-- start of Records for processing --
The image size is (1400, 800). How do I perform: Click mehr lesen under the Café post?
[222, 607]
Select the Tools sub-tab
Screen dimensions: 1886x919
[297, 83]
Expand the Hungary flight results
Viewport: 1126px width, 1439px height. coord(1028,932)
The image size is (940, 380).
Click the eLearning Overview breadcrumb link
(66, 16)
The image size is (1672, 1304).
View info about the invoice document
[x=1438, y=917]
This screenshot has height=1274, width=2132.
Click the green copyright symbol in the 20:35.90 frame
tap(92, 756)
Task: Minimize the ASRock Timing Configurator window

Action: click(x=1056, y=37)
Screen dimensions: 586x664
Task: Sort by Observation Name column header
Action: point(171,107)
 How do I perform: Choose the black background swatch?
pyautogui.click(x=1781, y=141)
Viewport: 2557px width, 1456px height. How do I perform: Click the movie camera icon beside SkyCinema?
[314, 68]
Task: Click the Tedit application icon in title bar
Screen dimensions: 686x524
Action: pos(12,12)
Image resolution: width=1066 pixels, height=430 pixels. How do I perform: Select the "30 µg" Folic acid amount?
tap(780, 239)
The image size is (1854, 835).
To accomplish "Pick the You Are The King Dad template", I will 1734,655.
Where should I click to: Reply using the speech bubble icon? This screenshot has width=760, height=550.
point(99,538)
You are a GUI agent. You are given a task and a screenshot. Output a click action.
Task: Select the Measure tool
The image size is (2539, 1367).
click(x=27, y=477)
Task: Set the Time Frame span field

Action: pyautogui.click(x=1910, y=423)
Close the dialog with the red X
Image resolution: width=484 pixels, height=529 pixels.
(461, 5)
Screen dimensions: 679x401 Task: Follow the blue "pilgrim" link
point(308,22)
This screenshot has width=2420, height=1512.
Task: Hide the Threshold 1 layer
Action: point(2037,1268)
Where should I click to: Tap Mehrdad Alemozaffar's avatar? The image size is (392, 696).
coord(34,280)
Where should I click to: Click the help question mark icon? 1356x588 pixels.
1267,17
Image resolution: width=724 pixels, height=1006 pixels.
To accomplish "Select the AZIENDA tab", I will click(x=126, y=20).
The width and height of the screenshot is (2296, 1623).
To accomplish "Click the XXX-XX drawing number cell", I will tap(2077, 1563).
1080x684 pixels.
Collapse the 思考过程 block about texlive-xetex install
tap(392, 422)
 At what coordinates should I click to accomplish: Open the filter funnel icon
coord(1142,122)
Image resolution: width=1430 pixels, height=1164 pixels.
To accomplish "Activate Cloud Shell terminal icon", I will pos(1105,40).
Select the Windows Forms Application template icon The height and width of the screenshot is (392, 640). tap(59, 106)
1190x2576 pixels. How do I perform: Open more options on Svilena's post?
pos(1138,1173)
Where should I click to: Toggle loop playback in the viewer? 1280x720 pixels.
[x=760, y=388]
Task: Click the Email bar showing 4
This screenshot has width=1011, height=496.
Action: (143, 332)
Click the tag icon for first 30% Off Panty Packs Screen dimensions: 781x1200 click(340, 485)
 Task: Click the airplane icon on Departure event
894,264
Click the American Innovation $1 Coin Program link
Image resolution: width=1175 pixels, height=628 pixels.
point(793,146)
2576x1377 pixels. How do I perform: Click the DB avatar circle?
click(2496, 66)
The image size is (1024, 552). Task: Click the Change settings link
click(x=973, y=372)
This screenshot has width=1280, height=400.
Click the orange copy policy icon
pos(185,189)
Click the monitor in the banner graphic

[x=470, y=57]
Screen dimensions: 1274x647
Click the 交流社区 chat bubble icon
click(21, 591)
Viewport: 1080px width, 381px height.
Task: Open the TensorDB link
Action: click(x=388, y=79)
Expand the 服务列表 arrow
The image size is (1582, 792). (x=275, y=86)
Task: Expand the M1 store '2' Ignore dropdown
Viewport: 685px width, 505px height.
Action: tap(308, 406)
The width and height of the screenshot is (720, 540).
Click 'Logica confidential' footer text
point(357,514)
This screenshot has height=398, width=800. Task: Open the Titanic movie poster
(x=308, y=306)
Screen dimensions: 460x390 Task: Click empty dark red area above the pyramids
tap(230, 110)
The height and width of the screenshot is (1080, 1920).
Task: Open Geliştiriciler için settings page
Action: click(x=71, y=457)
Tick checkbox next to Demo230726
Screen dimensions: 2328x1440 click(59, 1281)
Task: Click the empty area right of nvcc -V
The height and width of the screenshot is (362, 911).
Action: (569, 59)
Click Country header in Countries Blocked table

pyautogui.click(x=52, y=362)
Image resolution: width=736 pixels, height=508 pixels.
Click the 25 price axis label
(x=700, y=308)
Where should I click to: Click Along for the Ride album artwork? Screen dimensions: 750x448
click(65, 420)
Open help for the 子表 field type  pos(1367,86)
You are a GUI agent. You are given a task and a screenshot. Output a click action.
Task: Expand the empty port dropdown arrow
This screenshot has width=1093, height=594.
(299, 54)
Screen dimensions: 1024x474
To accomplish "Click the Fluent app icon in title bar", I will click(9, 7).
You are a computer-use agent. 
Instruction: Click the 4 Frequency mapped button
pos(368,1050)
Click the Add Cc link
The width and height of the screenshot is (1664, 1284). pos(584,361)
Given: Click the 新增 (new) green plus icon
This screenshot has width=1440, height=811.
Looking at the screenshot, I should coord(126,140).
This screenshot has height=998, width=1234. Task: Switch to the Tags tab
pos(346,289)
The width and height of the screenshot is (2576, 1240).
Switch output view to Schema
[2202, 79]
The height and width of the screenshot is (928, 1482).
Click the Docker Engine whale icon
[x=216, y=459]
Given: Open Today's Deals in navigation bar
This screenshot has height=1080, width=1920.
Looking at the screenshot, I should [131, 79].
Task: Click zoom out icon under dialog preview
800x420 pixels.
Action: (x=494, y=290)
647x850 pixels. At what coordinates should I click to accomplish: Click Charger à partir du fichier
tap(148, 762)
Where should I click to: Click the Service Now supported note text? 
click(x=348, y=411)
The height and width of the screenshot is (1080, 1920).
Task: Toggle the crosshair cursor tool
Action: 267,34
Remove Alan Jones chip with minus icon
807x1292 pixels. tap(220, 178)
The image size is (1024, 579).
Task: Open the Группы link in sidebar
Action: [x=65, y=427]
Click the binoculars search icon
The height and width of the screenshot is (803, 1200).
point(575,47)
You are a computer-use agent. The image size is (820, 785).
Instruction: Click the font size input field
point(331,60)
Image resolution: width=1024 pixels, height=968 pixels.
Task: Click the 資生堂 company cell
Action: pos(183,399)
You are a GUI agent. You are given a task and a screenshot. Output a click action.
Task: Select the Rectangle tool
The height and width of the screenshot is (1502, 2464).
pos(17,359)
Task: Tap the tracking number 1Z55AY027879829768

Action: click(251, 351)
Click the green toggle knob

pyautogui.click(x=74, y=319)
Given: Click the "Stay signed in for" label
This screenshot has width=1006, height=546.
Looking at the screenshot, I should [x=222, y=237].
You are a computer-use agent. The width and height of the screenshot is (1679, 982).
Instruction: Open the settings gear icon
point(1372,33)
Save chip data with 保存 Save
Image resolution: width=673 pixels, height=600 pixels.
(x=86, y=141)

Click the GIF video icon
-- end of Records for processing --
◆ **Challenge**: Rewrite the material with every "How do I perform" changed to "How can I carry out", leaving everything else untouched.

◆ **Full solution**:
The image size is (1400, 800). How can I carry out: Click mehr lesen under the Café post?
[222, 607]
Select the Tools sub-tab
Screen dimensions: 1886x919
[297, 83]
Expand the Hungary flight results
Viewport: 1126px width, 1439px height. coord(1028,932)
The image size is (940, 380).
Click the eLearning Overview breadcrumb link
(66, 16)
The image size is (1672, 1304).
View info about the invoice document
[x=1438, y=917]
This screenshot has height=1274, width=2132.
Click the green copyright symbol in the 20:35.90 frame
tap(92, 756)
Task: Minimize the ASRock Timing Configurator window

Action: click(x=1056, y=37)
Screen dimensions: 586x664
Task: Sort by Observation Name column header
Action: point(171,107)
 How can I carry out: Choose the black background swatch?
pyautogui.click(x=1781, y=141)
Viewport: 2557px width, 1456px height. How can I carry out: Click the movie camera icon beside SkyCinema?
[314, 68]
Task: Click the Tedit application icon in title bar
Screen dimensions: 686x524
Action: pos(12,12)
Image resolution: width=1066 pixels, height=430 pixels. How can I carry out: Select the "30 µg" Folic acid amount?
tap(780, 239)
The image size is (1854, 835).
To accomplish "Pick the You Are The King Dad template", I will 1734,655.
Where should I click to: Reply using the speech bubble icon? This screenshot has width=760, height=550.
point(99,538)
You are a GUI agent. You are given a task and a screenshot. Output a click action.
Task: Select the Measure tool
The image size is (2539, 1367).
click(x=27, y=477)
Task: Set the Time Frame span field

Action: pyautogui.click(x=1910, y=423)
Close the dialog with the red X
Image resolution: width=484 pixels, height=529 pixels.
(461, 5)
Screen dimensions: 679x401 Task: Follow the blue "pilgrim" link
point(308,22)
This screenshot has width=2420, height=1512.
Task: Hide the Threshold 1 layer
Action: point(2037,1268)
Where should I click to: Tap Mehrdad Alemozaffar's avatar? The image size is (392, 696).
coord(34,280)
Where should I click to: Click the help question mark icon? 1356x588 pixels.
1267,17
Image resolution: width=724 pixels, height=1006 pixels.
To accomplish "Select the AZIENDA tab", I will click(x=126, y=20).
The width and height of the screenshot is (2296, 1623).
To accomplish "Click the XXX-XX drawing number cell", I will tap(2077, 1563).
1080x684 pixels.
Collapse the 思考过程 block about texlive-xetex install
tap(392, 422)
 At what coordinates should I click to accomplish: Open the filter funnel icon
coord(1142,122)
Image resolution: width=1430 pixels, height=1164 pixels.
To accomplish "Activate Cloud Shell terminal icon", I will pos(1105,40).
Select the Windows Forms Application template icon The height and width of the screenshot is (392, 640). tap(59, 106)
1190x2576 pixels. How can I carry out: Open more options on Svilena's post?
pos(1138,1173)
Where should I click to: Toggle loop playback in the viewer? 1280x720 pixels.
[x=760, y=388]
Task: Click the Email bar showing 4
This screenshot has width=1011, height=496.
Action: (143, 332)
Click the tag icon for first 30% Off Panty Packs Screen dimensions: 781x1200 click(340, 485)
 Task: Click the airplane icon on Departure event
894,264
Click the American Innovation $1 Coin Program link
Image resolution: width=1175 pixels, height=628 pixels.
point(793,146)
2576x1377 pixels. How can I carry out: Click the DB avatar circle?
click(2496, 66)
The image size is (1024, 552). Task: Click the Change settings link
click(x=973, y=372)
This screenshot has width=1280, height=400.
Click the orange copy policy icon
pos(185,189)
Click the monitor in the banner graphic

[x=470, y=57]
Screen dimensions: 1274x647
Click the 交流社区 chat bubble icon
click(21, 591)
Viewport: 1080px width, 381px height.
Task: Open the TensorDB link
Action: click(x=388, y=79)
Expand the 服务列表 arrow
The image size is (1582, 792). (x=275, y=86)
Task: Expand the M1 store '2' Ignore dropdown
Viewport: 685px width, 505px height.
Action: tap(308, 406)
The width and height of the screenshot is (720, 540).
Click 'Logica confidential' footer text
point(357,514)
This screenshot has height=398, width=800. Task: Open the Titanic movie poster
(x=308, y=306)
Screen dimensions: 460x390 Task: Click empty dark red area above the pyramids
tap(230, 110)
The height and width of the screenshot is (1080, 1920).
Task: Open Geliştiriciler için settings page
Action: click(x=71, y=457)
Tick checkbox next to Demo230726
Screen dimensions: 2328x1440 click(59, 1281)
Task: Click the empty area right of nvcc -V
The height and width of the screenshot is (362, 911).
Action: (569, 59)
Click Country header in Countries Blocked table

pyautogui.click(x=52, y=362)
Image resolution: width=736 pixels, height=508 pixels.
Click the 25 price axis label
(x=700, y=308)
Where should I click to: Click Along for the Ride album artwork? Screen dimensions: 750x448
click(65, 420)
Open help for the 子表 field type  pos(1367,86)
You are a GUI agent. You are given a task and a screenshot. Output a click action.
Task: Expand the empty port dropdown arrow
This screenshot has width=1093, height=594.
(299, 54)
Screen dimensions: 1024x474
To accomplish "Click the Fluent app icon in title bar", I will click(9, 7).
You are a computer-use agent. 
Instruction: Click the 4 Frequency mapped button
pos(368,1050)
Click the Add Cc link
The width and height of the screenshot is (1664, 1284). pos(584,361)
Given: Click the 新增 (new) green plus icon
This screenshot has width=1440, height=811.
Looking at the screenshot, I should coord(126,140).
This screenshot has height=998, width=1234. Task: Switch to the Tags tab
pos(346,289)
The width and height of the screenshot is (2576, 1240).
Switch output view to Schema
[2202, 79]
The height and width of the screenshot is (928, 1482).
Click the Docker Engine whale icon
[x=216, y=459]
Given: Open Today's Deals in navigation bar
This screenshot has height=1080, width=1920.
Looking at the screenshot, I should [131, 79].
Task: Click zoom out icon under dialog preview
800x420 pixels.
Action: (x=494, y=290)
647x850 pixels. At what coordinates should I click to accomplish: Click Charger à partir du fichier
tap(148, 762)
Where should I click to: Click the Service Now supported note text? 
click(x=348, y=411)
The height and width of the screenshot is (1080, 1920).
Task: Toggle the crosshair cursor tool
Action: 267,34
Remove Alan Jones chip with minus icon
807x1292 pixels. tap(220, 178)
The image size is (1024, 579).
Task: Open the Группы link in sidebar
Action: [x=65, y=427]
Click the binoculars search icon
The height and width of the screenshot is (803, 1200).
point(575,47)
You are a computer-use agent. The image size is (820, 785).
Instruction: Click the font size input field
point(331,60)
Image resolution: width=1024 pixels, height=968 pixels.
Task: Click the 資生堂 company cell
Action: pos(183,399)
You are a GUI agent. You are given a task and a screenshot. Output a click action.
Task: Select the Rectangle tool
The height and width of the screenshot is (1502, 2464).
pos(17,359)
Task: Tap the tracking number 1Z55AY027879829768

Action: click(251, 351)
Click the green toggle knob

pyautogui.click(x=74, y=319)
Given: Click the "Stay signed in for" label
This screenshot has width=1006, height=546.
Looking at the screenshot, I should [x=222, y=237].
You are a computer-use agent. The width and height of the screenshot is (1679, 982).
Instruction: Open the settings gear icon
point(1372,33)
Save chip data with 保存 Save
Image resolution: width=673 pixels, height=600 pixels.
(x=86, y=141)

Click the GIF video icon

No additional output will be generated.